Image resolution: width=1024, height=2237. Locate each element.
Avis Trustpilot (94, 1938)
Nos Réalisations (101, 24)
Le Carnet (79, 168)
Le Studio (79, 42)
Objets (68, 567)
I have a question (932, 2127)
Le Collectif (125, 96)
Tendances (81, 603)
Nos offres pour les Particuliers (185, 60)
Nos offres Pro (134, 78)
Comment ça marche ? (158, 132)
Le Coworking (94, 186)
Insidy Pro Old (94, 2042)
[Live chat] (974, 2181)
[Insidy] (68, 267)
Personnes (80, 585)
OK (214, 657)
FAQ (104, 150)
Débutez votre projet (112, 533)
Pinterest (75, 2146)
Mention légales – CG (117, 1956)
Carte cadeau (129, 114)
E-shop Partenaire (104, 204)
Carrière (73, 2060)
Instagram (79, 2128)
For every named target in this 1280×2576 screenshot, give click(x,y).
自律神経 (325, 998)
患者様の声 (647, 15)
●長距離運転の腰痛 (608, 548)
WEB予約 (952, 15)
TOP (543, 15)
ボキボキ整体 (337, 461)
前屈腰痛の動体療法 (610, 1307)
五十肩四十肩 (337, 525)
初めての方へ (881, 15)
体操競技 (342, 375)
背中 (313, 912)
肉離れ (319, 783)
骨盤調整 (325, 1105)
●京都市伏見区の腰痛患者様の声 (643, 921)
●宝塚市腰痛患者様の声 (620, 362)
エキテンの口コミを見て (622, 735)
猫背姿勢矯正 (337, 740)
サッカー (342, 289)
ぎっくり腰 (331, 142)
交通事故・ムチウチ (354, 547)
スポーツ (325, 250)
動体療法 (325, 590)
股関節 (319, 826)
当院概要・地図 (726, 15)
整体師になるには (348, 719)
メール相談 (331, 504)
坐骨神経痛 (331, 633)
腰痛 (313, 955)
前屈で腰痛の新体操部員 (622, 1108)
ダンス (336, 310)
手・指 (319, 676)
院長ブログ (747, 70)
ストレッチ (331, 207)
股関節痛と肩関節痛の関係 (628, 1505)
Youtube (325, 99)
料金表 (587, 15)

__________________________________________________

**Problem**
Transcribe the lines above precisely, keeping each one unchanged.

**Task answer**
Image resolution: width=1024, height=2237. Locate each element.
Avis Trustpilot (94, 1938)
Nos Réalisations (101, 24)
Le Carnet (79, 168)
Le Studio (79, 42)
Objets (68, 567)
I have a question (932, 2127)
Le Collectif (125, 96)
Tendances (81, 603)
Nos offres pour les Particuliers (185, 60)
Nos offres Pro (134, 78)
Comment ça marche ? (158, 132)
Le Coworking (94, 186)
Insidy Pro Old (94, 2042)
[Live chat] (974, 2181)
[Insidy] (68, 267)
Personnes (80, 585)
OK (214, 657)
FAQ (104, 150)
Débutez votre projet (112, 533)
Pinterest (75, 2146)
Mention légales – CG (117, 1956)
Carte cadeau (129, 114)
E-shop Partenaire (104, 204)
Carrière (73, 2060)
Instagram (79, 2128)
For every named target in this 1280×2576 screenshot, give click(x,y).
自律神経 (325, 998)
患者様の声 (647, 15)
●長距離運転の腰痛 (608, 548)
WEB予約 (952, 15)
TOP (543, 15)
ボキボキ整体 (337, 461)
前屈腰痛の動体療法 (610, 1307)
五十肩四十肩 (337, 525)
初めての方へ (881, 15)
体操競技 (342, 375)
背中 (313, 912)
肉離れ (319, 783)
骨盤調整 (325, 1105)
●京都市伏見区の腰痛患者様の声 (643, 921)
●宝塚市腰痛患者様の声 (620, 362)
エキテンの口コミを見て (622, 735)
猫背姿勢矯正 (337, 740)
サッカー (342, 289)
ぎっくり腰 (331, 142)
交通事故・ムチウチ (354, 547)
スポーツ (325, 250)
動体療法 (325, 590)
股関節 (319, 826)
当院概要・地図 (726, 15)
整体師になるには (348, 719)
メール相談 (331, 504)
坐骨神経痛 (331, 633)
腰痛 (313, 955)
前屈で腰痛の新体操部員 (622, 1108)
ダンス (336, 310)
手・指 (319, 676)
院長ブログ (747, 70)
ストレッチ (331, 207)
股関節痛と肩関節痛の関係 (628, 1505)
Youtube (325, 99)
料金表 (587, 15)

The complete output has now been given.